Cohen can’t verbally communicate well, but can answer Heskett’s “yes” or “no” questions.

“It’s hard because I don’t trust anyone to take care of my child because he can’t express to me what he did that day,” Heskett said.

Before the walkout, Heskett learned Cohen was struggling in his class. She worries the break in school will be detrimental.

She tries to explain the walkout and school closures to Cohen, but he doesn’t understand.

“He gets upset because he loves school and he wants to be with his friends,” she said. “I’m in support of the walkout, but it’s definitely been difficult and it will be difficult when he gets back (to school).”

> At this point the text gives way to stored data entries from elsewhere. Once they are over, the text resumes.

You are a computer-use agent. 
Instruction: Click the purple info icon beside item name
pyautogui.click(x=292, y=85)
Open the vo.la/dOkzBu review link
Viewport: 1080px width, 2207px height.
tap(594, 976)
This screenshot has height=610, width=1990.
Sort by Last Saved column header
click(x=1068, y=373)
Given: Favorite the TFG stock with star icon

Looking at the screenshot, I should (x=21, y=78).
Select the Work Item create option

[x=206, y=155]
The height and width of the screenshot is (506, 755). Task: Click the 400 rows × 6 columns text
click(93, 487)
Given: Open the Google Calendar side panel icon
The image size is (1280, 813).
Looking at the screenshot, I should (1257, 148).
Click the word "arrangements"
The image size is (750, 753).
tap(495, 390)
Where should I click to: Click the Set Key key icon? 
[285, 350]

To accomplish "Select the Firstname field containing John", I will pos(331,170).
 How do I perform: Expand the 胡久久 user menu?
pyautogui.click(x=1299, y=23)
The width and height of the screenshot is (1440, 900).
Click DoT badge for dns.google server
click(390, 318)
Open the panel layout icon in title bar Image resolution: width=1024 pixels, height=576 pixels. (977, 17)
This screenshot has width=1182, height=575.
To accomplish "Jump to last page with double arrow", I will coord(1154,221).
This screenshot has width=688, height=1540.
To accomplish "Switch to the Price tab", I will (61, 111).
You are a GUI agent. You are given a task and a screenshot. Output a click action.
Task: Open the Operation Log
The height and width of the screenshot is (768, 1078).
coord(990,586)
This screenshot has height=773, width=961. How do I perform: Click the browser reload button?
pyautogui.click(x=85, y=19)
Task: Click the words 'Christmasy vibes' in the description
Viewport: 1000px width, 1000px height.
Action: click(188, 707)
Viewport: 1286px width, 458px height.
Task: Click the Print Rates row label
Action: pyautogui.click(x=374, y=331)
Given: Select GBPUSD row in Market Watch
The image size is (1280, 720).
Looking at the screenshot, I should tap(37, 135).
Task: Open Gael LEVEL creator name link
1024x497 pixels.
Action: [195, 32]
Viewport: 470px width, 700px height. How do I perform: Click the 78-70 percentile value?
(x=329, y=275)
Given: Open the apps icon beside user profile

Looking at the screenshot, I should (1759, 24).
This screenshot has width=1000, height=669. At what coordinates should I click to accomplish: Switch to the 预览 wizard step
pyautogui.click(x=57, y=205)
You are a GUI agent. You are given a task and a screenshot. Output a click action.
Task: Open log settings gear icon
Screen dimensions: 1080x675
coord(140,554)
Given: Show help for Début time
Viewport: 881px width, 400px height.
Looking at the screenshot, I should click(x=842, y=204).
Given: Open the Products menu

Aislinn Steiner, a mother of three living in Piedmont, and her children have also had trouble adjusting to the school closures.

Steiner has two kids with special needs. Her son, 7, has ADHD and Asperger’s syndrome. Her other son, 2, has special needs that have not yet been diagnosed.

Her 5-year-old daughter is also home while schools are closed.

Steiner’s 7-year-old son has behaviors commonly seen in people with Asperger’s syndrome. Sometimes he has outbursts, and he likes to stick to a routine.

Her son, who goes to Piedmont Public Schools, has had a hard time adjusting to the walkout. It’s been difficult for Steiner, too.

“He doesn’t sleep, he’s extremely irritable. He’s just in a constant state of distress,” Steiner said. “It’s made for a really awful week.”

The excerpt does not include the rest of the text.